Part 1 – Introduction to Agricultural Lime and Liming. This section contributes to the discussion on the increasing incidence and severity of acid soils in the Inland Pacific Northwest (IPNW) and emphasizes: i) soil sampling and monitoring concepts to consider when managing acid soil conditions; ii) the role of soil testing; and iii) characterization of liming materials used to elevate pH of acidified soil.
Part 2 – Laboratory Testing to Determine Lime Requirements. This section delves more deeply into variations among soil types and why laboratory testing is used to characterize soil pH. We define the term “lime requirement” and how it relates to soil buffering capacity. We also provide information on lime requirement test methods commonly performed by soil testing laboratories. A companion Lime Requirement Worksheet based on common buffer tests and base saturation is provided for reference.
Part 3 – Aglime Product Selection and Comparison Calculator User Guide. This is a user’s guide for the interactive online Agricultural Liming Material Selection and Comparison Calculator. The publication describes the attributes used to perform calculations to characterize liming material, while the interactive utility provides a platform to compare up to three liming materials for their relative effectiveness, costs, and economic efficiency.
Agricultural liming materials are applied as soil amendments to raise the pH of acidified soil (Collins 2012). Liming material characteristics, cropping system, and tillage practice are considered when calculating the appropriate application rate (Anderson et al. 2013). Liming materials vary in chemical purity, particle size distribution or fineness, and moisture content, while depth of soil incorporation varies with crop residue management systems and tillage practices (NRCS 1999).
The online Agricultural Liming Material Selection and Comparison Calculator is used to characterize liming materials, calculate agricultural lime application rates, and assess product pricing relative to application costs. Individual attributes listed in Table 1 are presented in the order provided in the Agricultural Liming Material Selection and Comparison Calculator and further described in the following sections of this document.

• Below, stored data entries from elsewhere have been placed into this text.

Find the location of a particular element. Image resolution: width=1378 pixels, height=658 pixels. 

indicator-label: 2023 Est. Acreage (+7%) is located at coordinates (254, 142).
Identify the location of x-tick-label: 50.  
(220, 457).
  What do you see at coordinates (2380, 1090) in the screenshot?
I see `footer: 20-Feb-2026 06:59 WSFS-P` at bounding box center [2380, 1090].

A lime requirement is determined by soil testing. Soil pH alone can be used as an indicator that a lime application is needed, but it does not provide enough information to determine an appropriate liming rate. More information on lime requirement tests and laboratory determinations is provided in Agricultural Lime and Liming – Part 2. Laboratory Testing to Determine Lime Requirements.
Liming Product Label
All agricultural liming materials sold in the state of Washington are regulated as fertilizers by the Washington State Department of Agriculture (WSDA) and possess a product label that contains a guaranteed analysis and other product information, i.e., trade name, company name, and company contact information (Figure 1).